Seguimos por la larga ruta 3. En este tramo, la ruta estaba un poco peor, pero seguía la línea de la Costa. Lindo y muy diferente de las planicies que veíamos desde Buenos Aires. Un poco después, la ruta volvió a entrar hacia el interior pero siempre apuntando hacia el sur. Los planaltos sustituyeron las planicies, pero compensó con subidas, bajadas y alguna que otra curva cerrada. Un tramo más diversificado, digamos, pero, obviamente, a los 150 km/h de Papá. Los guanacos de Santa Cruz eran más valientes y más curiosos que los de otros lugares, y, simplemente, se paraban sobre la ruta. Muchas veces tuvimos que desacelerar bruscamente (de 120 a 30 en solo algunos segundos) para dar tiempo a que el guanaco saliera elegantemente de la ruta con cara de «¿Estos qué se creen? Solo porque vienen de Río de Janeiro, no van a jugar conmigo».
Después de 350 km, llegamos a San Julián. Ciudad linda, pero otra vez, todo desierto. Nadie en las calles, apenas nosotros y otros turistas. Obviamente, todo estaba cerrado y no pudimos comer nada. Intentamos almorzar en la próxima parada en Comandante Luis Piedra Buena, cerca del Parque Monte León. En el camino, paramos en Tres Cerros, con los mismos resultados (parecía Acre para los que ya escucharon), y al mismo tiempo, llegaron dos motos que venían de Rio de Janeiro. Coincidencias… En este fin del mundo, vienen dos tipos de Rio… Ni acá conseguimos huir de ellos. Como decimos nosotros: Bolatz.
Llegamos a Comandante Piedra Buena y comimos unas galletitas con queso en YPF, el almuerzo más barato hasta ahora. Después de almorzar, volvimos a la ruta a apenas 35 km del en el Parque Monte León. Vimos más guanacos y más estepa patagónica. En el kilómetro 2406 de la Ruta 3, encontramos la entrada hacia la hostería Doraike.
Para llegar, hay una ruta de ripio de 3 kilómetros. La vista de la estancia como un todo es lindísima. En medio de los planaltos patagónicos, cerca de un río. Al acercarnos, vemos varios autos y muchas personas. Cuando llegamos a la puerta nos recibe una señora y nos pregunta si éramos los 5 pasajeros que venían de Brasil. Bajamos las cosas y Vivian, la anfitriona, nos mostró las instalaciones. Agus decía «Se parece a la Quinta». Todo era muy rústico. El baño, comunitario, pero «nuestro». Nosotros, solos, éramos la mitad de los huéspedes. La señora nos preguntó también qué queríamos comer y nos sugirió fideos con salsa y cordero (que era carísimo). Agus, Mamá, Gonzi y yo elegimos los fideos, no hace falta decir qué eligió Papá. Como digno Príncipe de África eligió el cordero.

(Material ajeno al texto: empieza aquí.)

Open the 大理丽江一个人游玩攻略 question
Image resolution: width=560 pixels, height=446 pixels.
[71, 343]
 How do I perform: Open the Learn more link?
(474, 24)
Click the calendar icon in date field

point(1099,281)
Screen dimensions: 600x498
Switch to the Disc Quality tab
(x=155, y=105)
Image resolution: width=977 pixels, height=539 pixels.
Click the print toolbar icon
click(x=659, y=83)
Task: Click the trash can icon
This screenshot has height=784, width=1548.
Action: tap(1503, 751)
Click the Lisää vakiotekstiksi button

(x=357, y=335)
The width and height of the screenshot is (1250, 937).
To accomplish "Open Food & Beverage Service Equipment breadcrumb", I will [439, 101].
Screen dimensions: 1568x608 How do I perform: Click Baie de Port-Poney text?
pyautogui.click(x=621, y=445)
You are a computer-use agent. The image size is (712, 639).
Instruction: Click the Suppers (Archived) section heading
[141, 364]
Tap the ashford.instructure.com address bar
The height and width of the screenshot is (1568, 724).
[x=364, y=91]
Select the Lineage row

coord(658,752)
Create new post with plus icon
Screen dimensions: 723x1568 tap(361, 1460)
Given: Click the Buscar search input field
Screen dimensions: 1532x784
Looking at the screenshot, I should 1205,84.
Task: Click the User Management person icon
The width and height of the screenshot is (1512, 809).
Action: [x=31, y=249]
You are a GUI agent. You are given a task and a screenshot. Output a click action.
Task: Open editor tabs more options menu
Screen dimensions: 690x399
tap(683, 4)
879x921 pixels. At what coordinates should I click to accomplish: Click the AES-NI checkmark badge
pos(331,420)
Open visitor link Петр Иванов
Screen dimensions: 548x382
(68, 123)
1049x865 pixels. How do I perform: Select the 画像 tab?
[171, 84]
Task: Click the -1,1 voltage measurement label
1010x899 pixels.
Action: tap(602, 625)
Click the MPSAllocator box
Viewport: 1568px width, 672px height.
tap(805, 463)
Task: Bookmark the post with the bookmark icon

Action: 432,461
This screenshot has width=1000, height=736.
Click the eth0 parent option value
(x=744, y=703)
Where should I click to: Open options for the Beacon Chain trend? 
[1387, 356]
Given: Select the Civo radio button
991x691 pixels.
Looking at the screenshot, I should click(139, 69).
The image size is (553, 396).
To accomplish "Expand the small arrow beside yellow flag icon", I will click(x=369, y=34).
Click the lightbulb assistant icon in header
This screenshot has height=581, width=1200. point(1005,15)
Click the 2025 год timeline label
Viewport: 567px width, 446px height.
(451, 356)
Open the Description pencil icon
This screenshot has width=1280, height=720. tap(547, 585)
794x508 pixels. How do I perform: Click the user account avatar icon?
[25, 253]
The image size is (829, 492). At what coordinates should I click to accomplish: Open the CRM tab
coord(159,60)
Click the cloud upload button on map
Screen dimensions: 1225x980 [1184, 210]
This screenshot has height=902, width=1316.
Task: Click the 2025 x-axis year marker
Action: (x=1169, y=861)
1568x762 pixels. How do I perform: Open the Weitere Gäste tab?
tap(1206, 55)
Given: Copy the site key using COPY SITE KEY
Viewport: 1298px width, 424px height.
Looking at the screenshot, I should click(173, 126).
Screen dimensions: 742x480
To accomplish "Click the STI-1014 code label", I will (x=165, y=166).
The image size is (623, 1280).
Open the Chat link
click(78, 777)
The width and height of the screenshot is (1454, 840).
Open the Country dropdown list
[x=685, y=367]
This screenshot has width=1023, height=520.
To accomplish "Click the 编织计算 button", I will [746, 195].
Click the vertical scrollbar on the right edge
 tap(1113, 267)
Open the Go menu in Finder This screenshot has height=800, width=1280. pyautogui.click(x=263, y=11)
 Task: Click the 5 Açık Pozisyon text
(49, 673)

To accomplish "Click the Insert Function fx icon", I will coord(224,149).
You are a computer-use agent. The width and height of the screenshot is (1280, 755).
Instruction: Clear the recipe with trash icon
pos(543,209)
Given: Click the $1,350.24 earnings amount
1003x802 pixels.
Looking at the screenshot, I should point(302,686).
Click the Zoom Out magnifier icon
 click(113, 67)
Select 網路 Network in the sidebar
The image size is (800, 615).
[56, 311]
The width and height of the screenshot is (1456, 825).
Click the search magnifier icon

Observación: la señora y sus familiares son los que cocinaron la cena. Nos acomodamos y jugamos a los dardos. Después, salimos a caminar por la estancia. Vimos ovejas sueltas y también un montón de sus bostas. Paseamos por los establos y sacamos algunas fotos. Fue medio raro porque era el día de cumpleaños de Vivian. Apenas ella se fue, quedamos libres para explorar la «hostería». Todas las personas que habíamos visto eran los familiares de Vivian y fue medio incómodo pasear por una casa ajena. Pero la pasamos bien y descansamos en las habitaciones.
Durante la cena, nos reunimos con otros huéspedes porque era costumbre de la hostería. Había una pareja argentina y un suizo y un italiano. Todos cenamos juntos y conversamos de donde éramos y para dónde íbamos. La Patagonia era el punto común. Nos reímos, y tuvimos muchos momentos graciosos. La cena se extendió hasta las once, y después nos fuimos a dormir. Agus y yo nos quedamos despiertos hasta las doce. Vimos el cielo: uno de los motivos para estar ahí.
No hubo internet, ni tele. Entonces, no pudimos actualizarlos como siempre. Mañana visitaremos el Parque Monte León y seguiremos camino hacia Río Gallegos, la última parada antes del Fin del Mundo. Estamos en el paralelo 50. Imaginen que Río de Janeiro queda en el 23. Anduvimos 613 km hoy y ya estamos en 3050 km acumulados. Veremos qué nos traerán los póximos días. Vamos por más aventuras, ahora en 2016.